Illnesses with no faces

Again tonight, I am cruelly reminded that mental illness doesn't discriminate. As someone on my sister's Facebook wrote, it doesn't have a face, a status, a gender, or even an age. The passing of Robin Williams tonight has had me thinking, and reminding of what I have seen in the over a year I've been working. I have worked with depressed individuals, and I see so many different faces. One face smiles when I walk through the door. One face doesn't show much of anything, yet they get up, go to groups, don't say anything, but show up and participate. One face cries when I kneel at their bedside because they miss their family. Yet if a stranger didn't know that the place I work at is a behavioral health facility, they'd think they're just a bunch of normal people. You know I've always heard that everyone is depressed at one point in their life, and yes I think that's true. But if it continues to worsen, the consequences quite literally may be deadly.

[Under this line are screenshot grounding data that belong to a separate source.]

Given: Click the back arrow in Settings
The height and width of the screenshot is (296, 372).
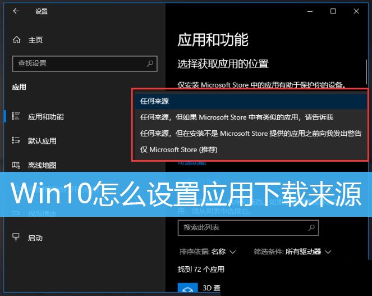Looking at the screenshot, I should pos(16,11).
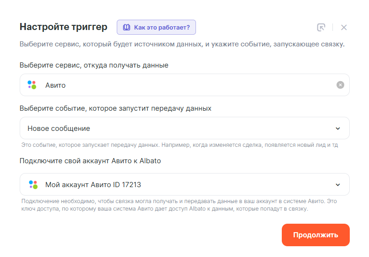369x257 pixels.
Task: Expand the account list using its chevron
Action: pyautogui.click(x=338, y=185)
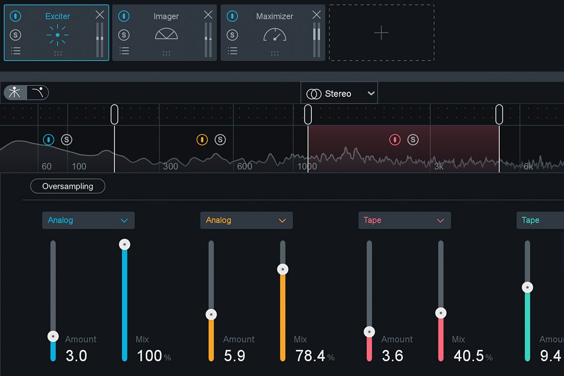Enable the high band bypass toggle
This screenshot has width=564, height=376.
pyautogui.click(x=395, y=140)
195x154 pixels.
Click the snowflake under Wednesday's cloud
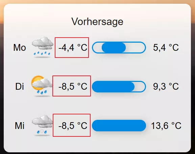42,131
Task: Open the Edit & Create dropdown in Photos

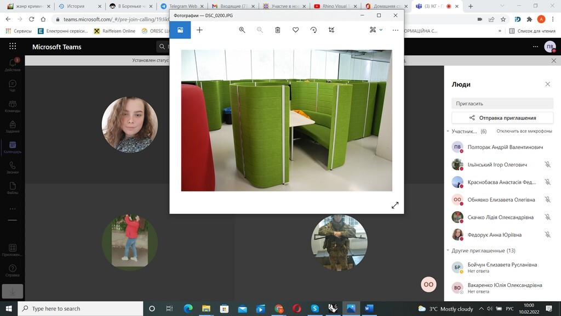Action: coord(376,30)
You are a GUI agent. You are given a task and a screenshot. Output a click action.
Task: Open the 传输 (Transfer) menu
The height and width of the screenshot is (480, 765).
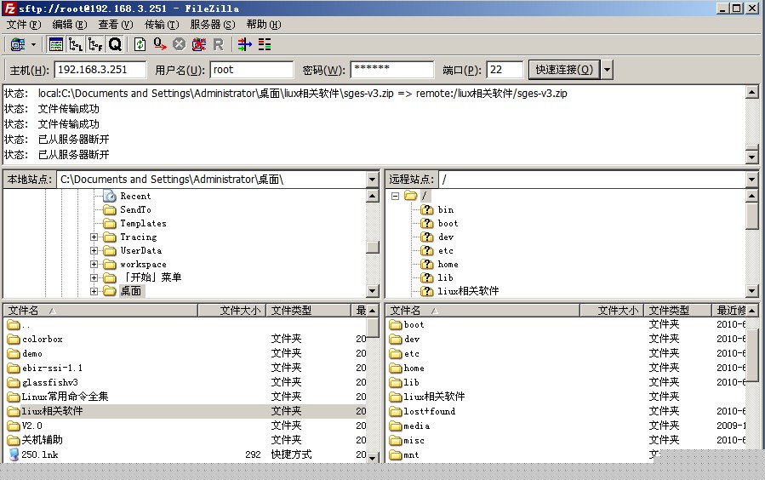pyautogui.click(x=162, y=25)
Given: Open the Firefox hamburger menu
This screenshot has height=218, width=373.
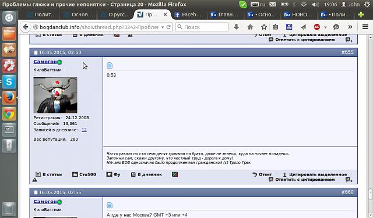Looking at the screenshot, I should coord(365,27).
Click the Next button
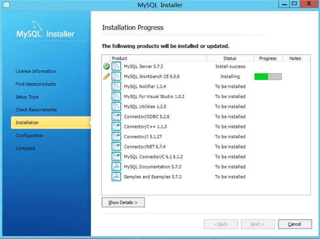The width and height of the screenshot is (320, 239). coord(258,224)
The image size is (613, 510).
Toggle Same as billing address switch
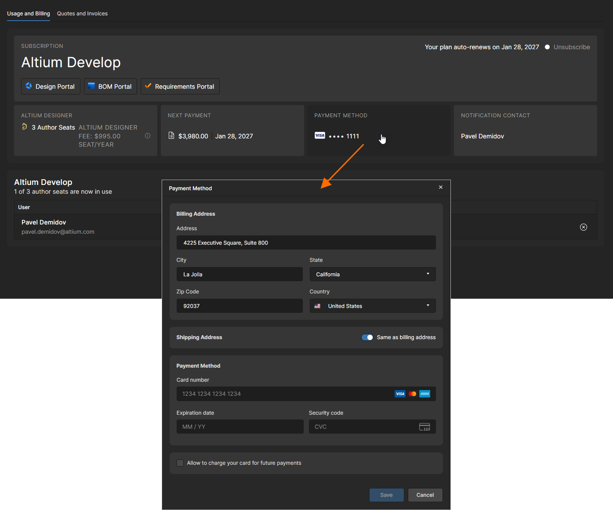coord(367,337)
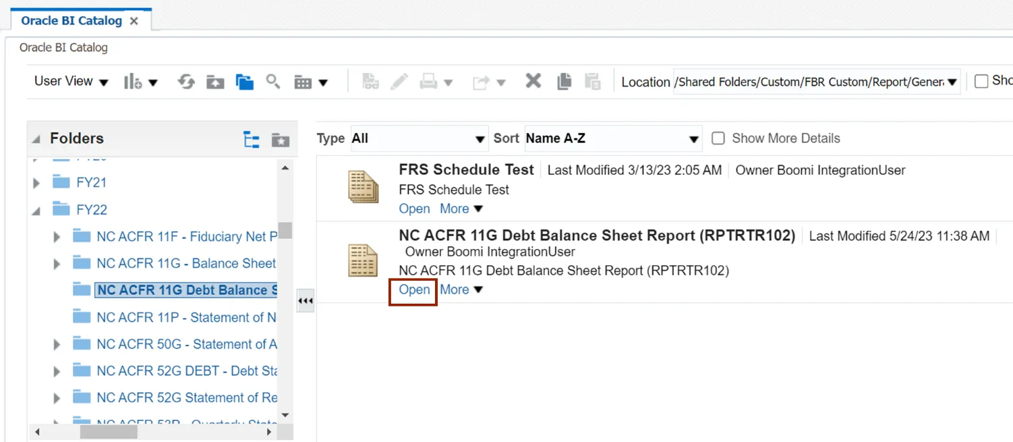The height and width of the screenshot is (442, 1013).
Task: Enable the Show More Details checkbox
Action: pyautogui.click(x=718, y=138)
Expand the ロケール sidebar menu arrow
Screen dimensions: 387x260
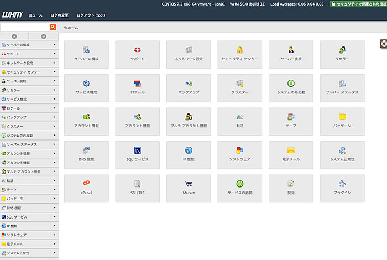pyautogui.click(x=54, y=108)
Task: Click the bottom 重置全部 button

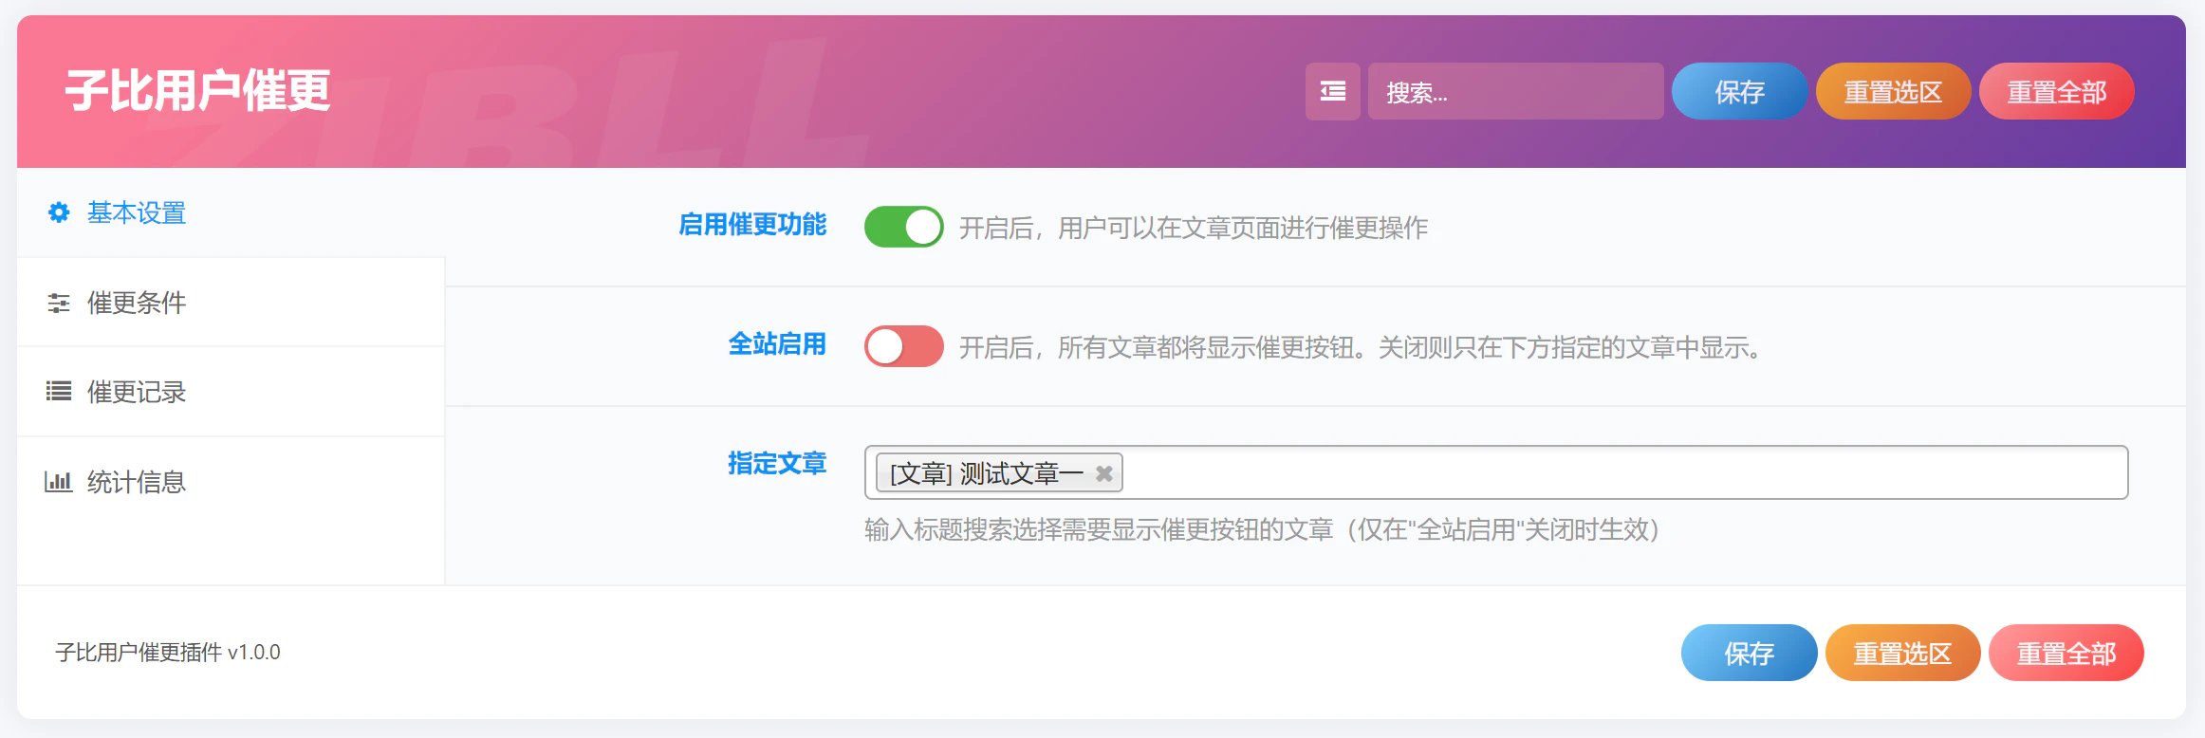Action: (2066, 653)
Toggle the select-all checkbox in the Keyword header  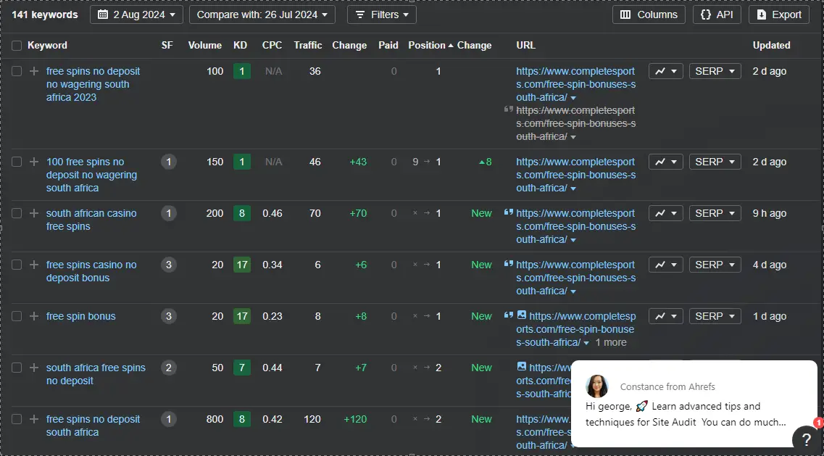(x=17, y=46)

I've talked to so many of my patients who want to end it all, who think that taking their own life is the only way to get out of their disease. And that's hard for me, because I've never had those thoughts, and yes, I've had low points in my life. It's like when I work with the chemical dependency patients; I've never had a problem with drugs or alcohol. I listen when they tell me the hell they have gone through, but I've never actually experienced anything like that. These thoughts I have regularly when I talk to these patients. And sometimes I wonder if just being there is enough, even if I don't know what it's like. The answer is yes. It is enough. How do I know that? I've had people tell me. I can't tell you how many times I've had patients tell me "Kelly. Thank you for just listening." But truthfully, anybody can just sit and listen to anyone. To be honest I sincerely believe that's what most of the patients I care for need in their life; someone who will care enough to just listen.

So I'll keep this short tonight and close with this. If anybody out there is struggling with a mental illness, talk to someone. Get yourself somewhere safe and talk to someone. If anybody you know is struggling, talk to them. Listen to them. You very well may save their life.